Chairman of Board of County Commissioners"
"Receivable in payment of taxes."
and that the plaintiff is the
bona fide holder of them
for value, and that they, though due, have not been paid.
Judgment was rendered in favor of the bank. Several defenses
interposed below were abandoned here. The remaining facts and the
assignment of error are mentioned in the opinion of the Court.
Page 97 U. S. 375
MR. JUSTICE HUNT delivered the opinion of the Court.
The defendants are described in the complaint as H. J Anthony,
Thomas R. Price, and William Smith, "Commissioners of the County of
Pickens," and the demand set forth in the complaint is against the
County of Pickens.

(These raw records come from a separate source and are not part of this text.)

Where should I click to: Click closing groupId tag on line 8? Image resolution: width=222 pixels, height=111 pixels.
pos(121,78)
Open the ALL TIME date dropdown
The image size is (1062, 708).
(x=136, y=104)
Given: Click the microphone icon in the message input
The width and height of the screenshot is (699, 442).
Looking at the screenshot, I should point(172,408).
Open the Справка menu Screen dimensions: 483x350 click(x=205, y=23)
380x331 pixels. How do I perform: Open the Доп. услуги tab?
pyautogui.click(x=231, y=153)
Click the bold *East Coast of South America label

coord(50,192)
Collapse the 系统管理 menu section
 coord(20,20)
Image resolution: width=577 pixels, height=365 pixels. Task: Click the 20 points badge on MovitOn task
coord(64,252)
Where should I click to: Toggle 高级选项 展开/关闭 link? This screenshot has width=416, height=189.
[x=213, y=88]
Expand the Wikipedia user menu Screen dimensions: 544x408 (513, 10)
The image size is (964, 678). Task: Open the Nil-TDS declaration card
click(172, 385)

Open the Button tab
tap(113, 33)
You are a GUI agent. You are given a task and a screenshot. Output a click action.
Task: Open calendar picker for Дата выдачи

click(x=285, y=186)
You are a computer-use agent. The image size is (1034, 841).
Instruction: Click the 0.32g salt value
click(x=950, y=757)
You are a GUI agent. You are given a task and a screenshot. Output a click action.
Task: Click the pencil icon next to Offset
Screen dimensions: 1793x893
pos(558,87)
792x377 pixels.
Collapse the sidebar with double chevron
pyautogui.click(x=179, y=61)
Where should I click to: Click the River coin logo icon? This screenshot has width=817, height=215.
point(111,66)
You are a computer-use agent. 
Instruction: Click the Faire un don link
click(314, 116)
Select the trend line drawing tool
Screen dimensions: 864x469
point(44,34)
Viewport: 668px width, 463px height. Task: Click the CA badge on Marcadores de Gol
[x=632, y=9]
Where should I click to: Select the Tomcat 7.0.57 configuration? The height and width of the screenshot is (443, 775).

A trial upon the merits resulted in a judgment
in favor of the plaintiff for $7,132. The defenses set up in the
answer, and upon which the case was tried in the circuit court, are
abandoned, and the defendants seek to reverse the judgment, upon
the allegation that there is a misdescription of the defendants.
Judgment cannot be had against the county, it is said, because the
county is not sued, nor against the commissioners named, because
the cause of action is not against them, but against the
county.
There is no foundation for this course of reasoning.
By art. 4, sec. 19, of the Constitution of South Carolina of
1868, it is thus provided:
"The qualified electors of each county shall elect three persons
for the term of two years, who shall constitute a board of county
commissioners which shall have jurisdiction over roads, highways,
ferries, bridges, and all matters relating to taxes, disbursements
of
Page 97 U. S. 376
money for county purposes and in every other case that may be
necessary to the internal improvement and local concerns of the
respective counties,
provided that in all cases there
shall be the right of appeal to the state courts."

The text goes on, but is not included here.